Patient Audit Overview

These FAQs will hopefully answer many of the questions that you might have about the NELA Patient audit.

If you have additional queries, please contact us.



Patient Audit Timescales

Data collection for the NELA Patient Audit process is currently taking place, continuing on an annual cycle from 1 December one year to 30 November the following year.

Which patients are included in the audit?

  • All patients over the age of 18 years, having a general surgical emergency laparotomy in all NHS hospitals in England and Wales are eligible for inclusion and will be enrolled on a prospective basis. There is the potential to include the Devolved Nations should their funding bodies choose.

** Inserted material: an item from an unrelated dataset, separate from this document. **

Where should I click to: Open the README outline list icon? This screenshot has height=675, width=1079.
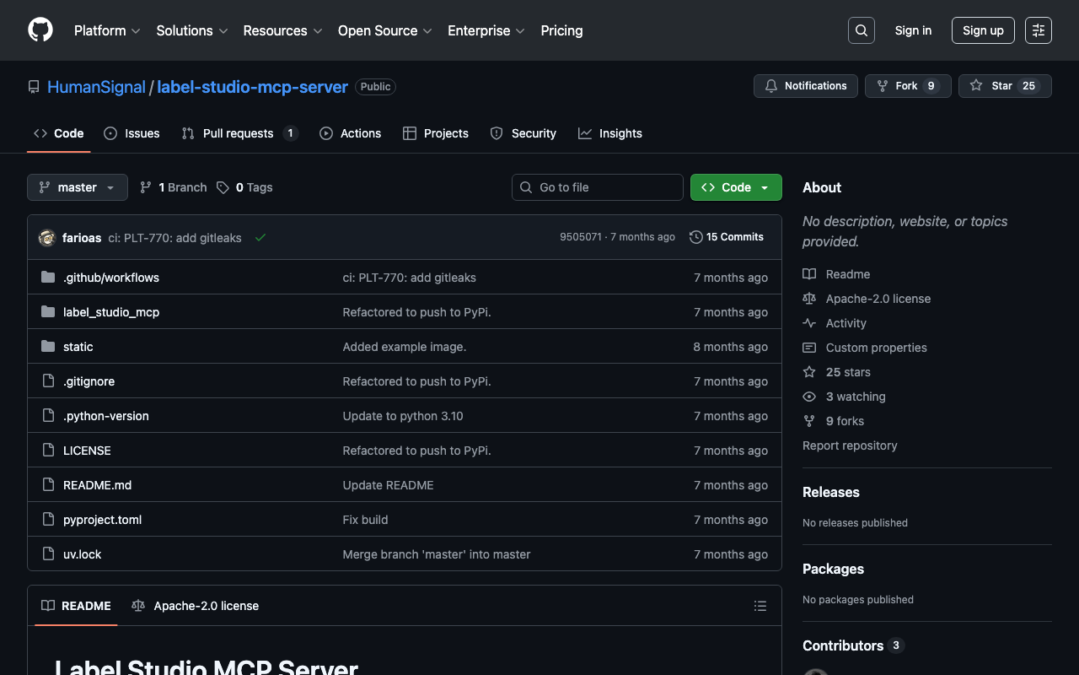(x=760, y=606)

  • The aim is to include all emergency gastrointestinal procedures on the stomach, large and small bowel, for conditions such as perforation, bleeding, abdominal abscess or obstruction, via open or laparoscopic approaches. Emergency laparotomies following elective surgical complications will also be included in the NELA.

  • Patients requiring vascular surgery, gynaecological surgery, surgery on the renal tract, and laparotomy following trauma will be excluded.

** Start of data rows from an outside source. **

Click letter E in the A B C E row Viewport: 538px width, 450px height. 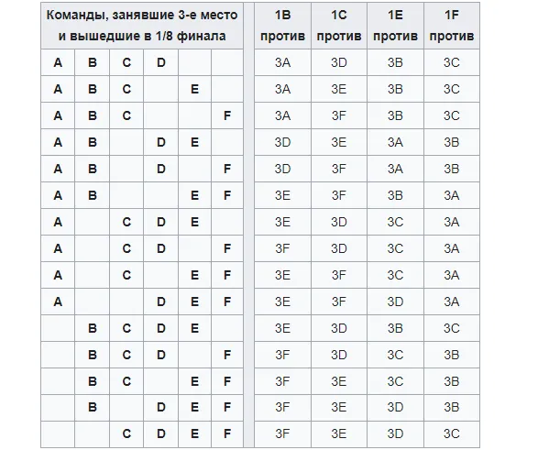coord(194,89)

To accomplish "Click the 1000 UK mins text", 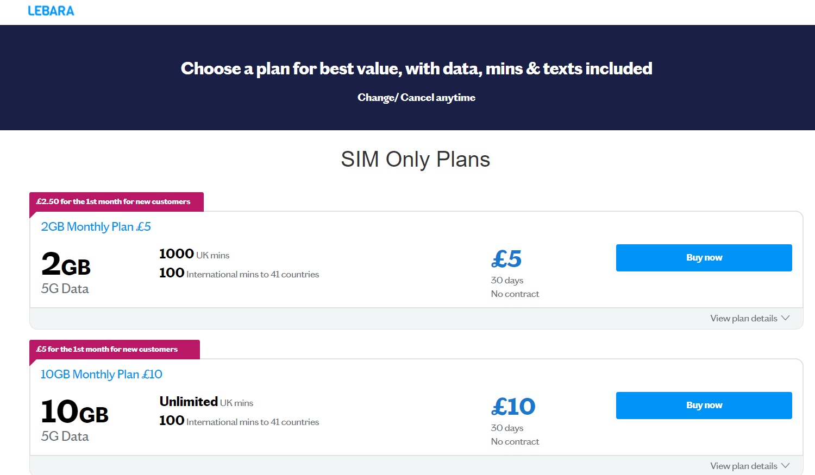I will coord(195,254).
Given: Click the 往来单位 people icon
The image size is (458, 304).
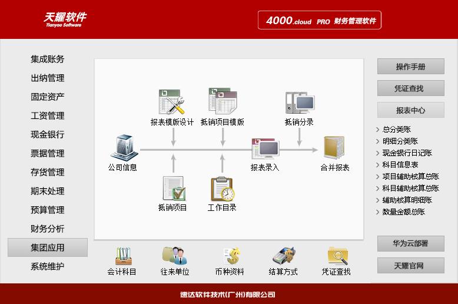Looking at the screenshot, I should click(174, 256).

  • If the original procedure was a non-elective laparotomy and this has been captured in the audit, then we will only be collecting a minimal amount of perioperative data for subsequent returns to theatre.

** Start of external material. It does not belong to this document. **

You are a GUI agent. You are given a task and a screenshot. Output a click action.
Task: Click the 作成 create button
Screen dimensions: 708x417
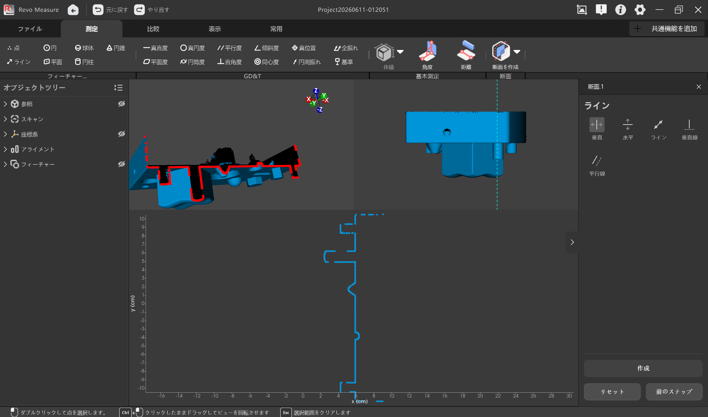[643, 368]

  • If the original procedure was not included in the audit (e.g. because it was an elective procedure, or initially excluded from the audit), then the return to theatre will need to be included as it is a "new" emergency laparotomy.

To see the exact full inclusion / exclusion criteria click below:

What data is collected?

The NELA dataset is available online. Prior to release, the dataset is reviewed by the Clinical Reference Group, and piloted by users to ensure feasibility. NELA aims to collect only the minimum information required in order to provide risk adjusted comparisons against existing standards of care. We appreciate that the success of NELA depends on clinical engagement, and do not intend the dataset to be too onerous. No additional tests or investigations are required. All information collected is that normally available in the delivery of care to patients undergoing emergency laparotomy. Where possible, we link to existing databases to reduce the burden of data collection.

What is the frequency of data collection?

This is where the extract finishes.